Трехкомнатная квартира на Большевиков, несмотря на занавешенные белыми простынями зеркала и общую, совсем не праздничную атмосферу, оказалась очень уютной. Здесь жили три поколения женщин: сама Ирина, ее дочь Нина и внучка Ксения. Нина, толстушка с опухшим от слез лицом, сновала из кухни в большую комнату, где постепенно, негромко переговариваясь, рассаживались гости. Внучку же Маша нашла на кухне и предложила помощь, отметив, что та не похожа ни на мать, ни на покойную ныне бабушку: высокая, густые темные волосы забраны в гладкий хвост. Крупный нос с тонкой переносицей и глаза за круглыми очками с сильной диоптрией придавали ей сходство с большой доброжелательной птицей. Благодарно кивнув, Ксения передала Маше блюдо с фаршированными помидорами и тарелку бутербродов.

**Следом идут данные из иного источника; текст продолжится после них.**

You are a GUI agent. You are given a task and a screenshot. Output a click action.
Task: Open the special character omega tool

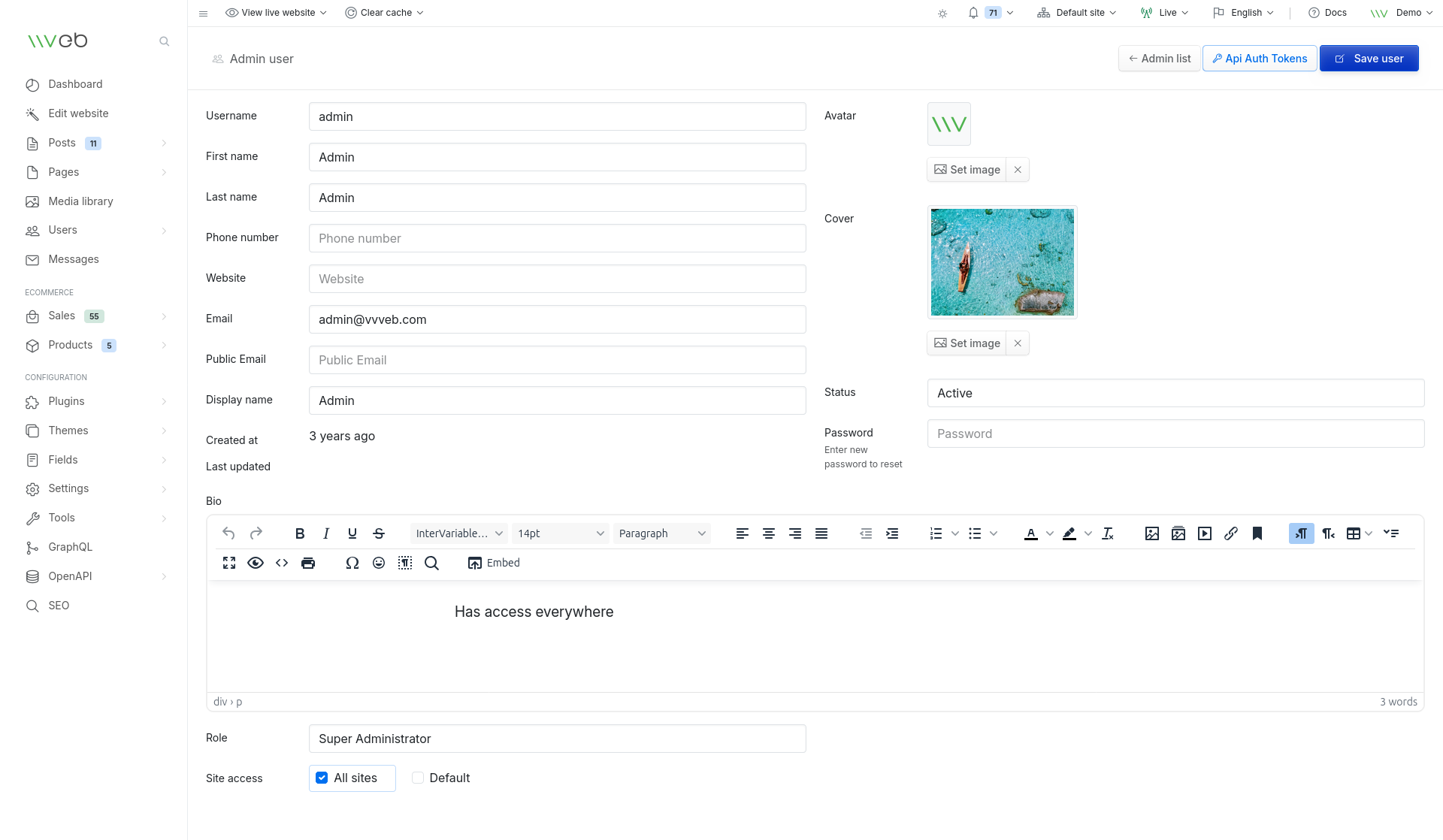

Маша понесла их в комнату, застав за поминальным столом беседу между Любочкой и Тоней, одной из последних «могиканш» – оставшихся в живых бабкиных подруг. Антонина, не изменившая ни своему драматическому макияжу – кровавый рот, подведенные темным глаза, – ни склонности к выпивке, уже налила водки и Любочке. Маша хотела было что-то сказать, но заметила, как порозовели у бабки щеки, и осеклась.

– Нам бы с тобой такую смерть, – Антонина взяла с принесенной Машей тарелки бутерброд со шпротами. – Раз – и в дамки! Мечта! И заметь – сердце прихватило не от неприятности какой, которых в нашей старушечьей жизни – ковшом черпай, а от радости! Смерть от счастья – тебе самой-то не завидно?

– А что за радость? – Любочка кивнула подруге, позволив нацедить себе вторую рюмку, и подмигнула Маше, напустившей на себя по этому поводу строгий вид.

– А ты не в курсе? Она мне все уши прожужжала! Ксюшка ее первое место взяла на Монреальской «Золотой скрипке», плюс призовой фонд и игрушка от Страдивари.